ASSIGNMENT 1: From the clinical case excerpt, copy word for word the part that opens with the words containing "Her immunosuppressive regimen" and closes with "bacitracin (2500 UI/day).".
ASSIGNMENT 2: In the clinical case excerpt, what was the patient's creatinine clearance?
ASSIGNMENT 3: Rewrite the paragraph of the clinical case excerpt that begins "Her immunosuppressive regimen comprised" as a short list that keeps its main facts.

EXCERPT PROVIDED:
==================================================
The intermittent abdominal pain and diarrhoea initially lasted for 2 days—with up to 10 liquid stools per day and flatulence. The problem remitted for 3 days and reappeared the night before she was first seen by us.

Her clinical history included the (pre-emptive) pancreas–kidney graft 1 year earlier. She had had no prior infectious complications or acute rejection.

Her serum creatinine ranged from 1.2 to 1.4 mg/dl. She had neither proteinuria nor urinary tract infection; and her creatinine clearance was 75 ml/min.

Her immunosuppressive regimen comprised tacrolimus (present levels 8–10 ng/ml), mycophenolate mofetil (1250 mg/day) and steroids (prednisone, 5 mg/day). Long-term prophylaxis with sulfamethoxazole/trimethoprim and nystatin (400 mg/800 mg and 300 mg, respectively) had been stopped 2 weeks after her return to Italy. During her stay in Cuba, she had no fever, diarrhoea or any other problems, except for a short, self-limited episode of acute cystitis. We started treating her with oral lactic acid-producing organisms and a combination of neomycin (25 000 UI/day) and bacitracin (2500 UI/day).
==================================================
PROVIDED RECORDS:
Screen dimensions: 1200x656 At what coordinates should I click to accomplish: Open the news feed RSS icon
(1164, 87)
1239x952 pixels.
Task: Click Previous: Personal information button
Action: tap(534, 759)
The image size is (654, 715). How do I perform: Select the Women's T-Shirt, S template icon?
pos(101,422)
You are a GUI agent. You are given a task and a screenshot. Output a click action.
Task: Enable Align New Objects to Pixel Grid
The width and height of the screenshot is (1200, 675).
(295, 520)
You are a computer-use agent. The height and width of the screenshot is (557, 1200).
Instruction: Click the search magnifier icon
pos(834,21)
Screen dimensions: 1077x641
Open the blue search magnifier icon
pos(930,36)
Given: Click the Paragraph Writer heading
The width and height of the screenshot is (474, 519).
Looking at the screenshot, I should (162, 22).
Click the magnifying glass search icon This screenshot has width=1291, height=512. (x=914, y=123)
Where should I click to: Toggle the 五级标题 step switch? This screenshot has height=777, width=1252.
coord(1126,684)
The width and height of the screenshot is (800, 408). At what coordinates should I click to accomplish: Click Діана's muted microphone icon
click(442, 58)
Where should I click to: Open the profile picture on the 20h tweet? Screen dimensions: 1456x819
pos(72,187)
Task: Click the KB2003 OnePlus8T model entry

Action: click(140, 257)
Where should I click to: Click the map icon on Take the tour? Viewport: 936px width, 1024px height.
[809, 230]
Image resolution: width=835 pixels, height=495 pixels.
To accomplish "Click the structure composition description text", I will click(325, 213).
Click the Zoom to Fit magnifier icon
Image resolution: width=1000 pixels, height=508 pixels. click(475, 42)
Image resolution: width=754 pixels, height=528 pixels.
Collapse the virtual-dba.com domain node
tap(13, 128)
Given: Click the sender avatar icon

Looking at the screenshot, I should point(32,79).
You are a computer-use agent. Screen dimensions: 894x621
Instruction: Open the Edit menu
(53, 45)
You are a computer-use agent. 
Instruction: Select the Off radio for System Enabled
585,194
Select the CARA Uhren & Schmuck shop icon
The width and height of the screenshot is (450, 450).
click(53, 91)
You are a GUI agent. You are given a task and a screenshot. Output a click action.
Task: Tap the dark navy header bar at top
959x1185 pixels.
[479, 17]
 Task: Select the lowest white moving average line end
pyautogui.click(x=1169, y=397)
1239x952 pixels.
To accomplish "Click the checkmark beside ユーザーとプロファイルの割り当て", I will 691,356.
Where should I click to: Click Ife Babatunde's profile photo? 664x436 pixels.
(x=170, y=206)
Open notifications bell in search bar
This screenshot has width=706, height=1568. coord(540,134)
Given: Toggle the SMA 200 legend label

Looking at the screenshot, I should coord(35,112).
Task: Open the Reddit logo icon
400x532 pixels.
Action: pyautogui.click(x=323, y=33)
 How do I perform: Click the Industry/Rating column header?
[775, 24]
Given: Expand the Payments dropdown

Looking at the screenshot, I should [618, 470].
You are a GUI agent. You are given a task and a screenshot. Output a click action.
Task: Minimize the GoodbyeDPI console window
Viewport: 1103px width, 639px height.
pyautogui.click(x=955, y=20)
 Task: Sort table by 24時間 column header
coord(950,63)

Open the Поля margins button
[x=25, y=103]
==================================================
YOUR RESPONSE 1:
Her immunosuppressive regimen comprised tacrolimus (present levels 8–10 ng/ml), mycophenolate mofetil (1250 mg/day) and steroids (prednisone, 5 mg/day). Long-term prophylaxis with sulfamethoxazole/trimethoprim and nystatin (400 mg/800 mg and 300 mg, respectively) had been stopped 2 weeks after her return to Italy. During her stay in Cuba, she had no fever, diarrhoea or any other problems, except for a short, self-limited episode of acute cystitis. We started treating her with oral lactic acid-producing organisms and a combination of neomycin (25 000 UI/day) and bacitracin (2500 UI/day).

YOUR RESPONSE 2: 75 ml/min

YOUR RESPONSE 3:
- Immunosuppression: tacrolimus (levels 8–10 ng/ml), mycophenolate mofetil (1250 mg/day) and prednisone (5 mg/day).
- Long-term prophylaxis with sulfamethoxazole/trimethoprim (400 mg/800 mg) and nystatin (300 mg) was stopped 2 weeks after her return to Italy.
- In Cuba she had no fever, diarrhoea or other problems apart from a short, self-limited episode of acute cystitis.
- Treatment began with oral lactic acid-producing organisms plus neomycin (25 000 UI/day) and bacitracin (2500 UI/day).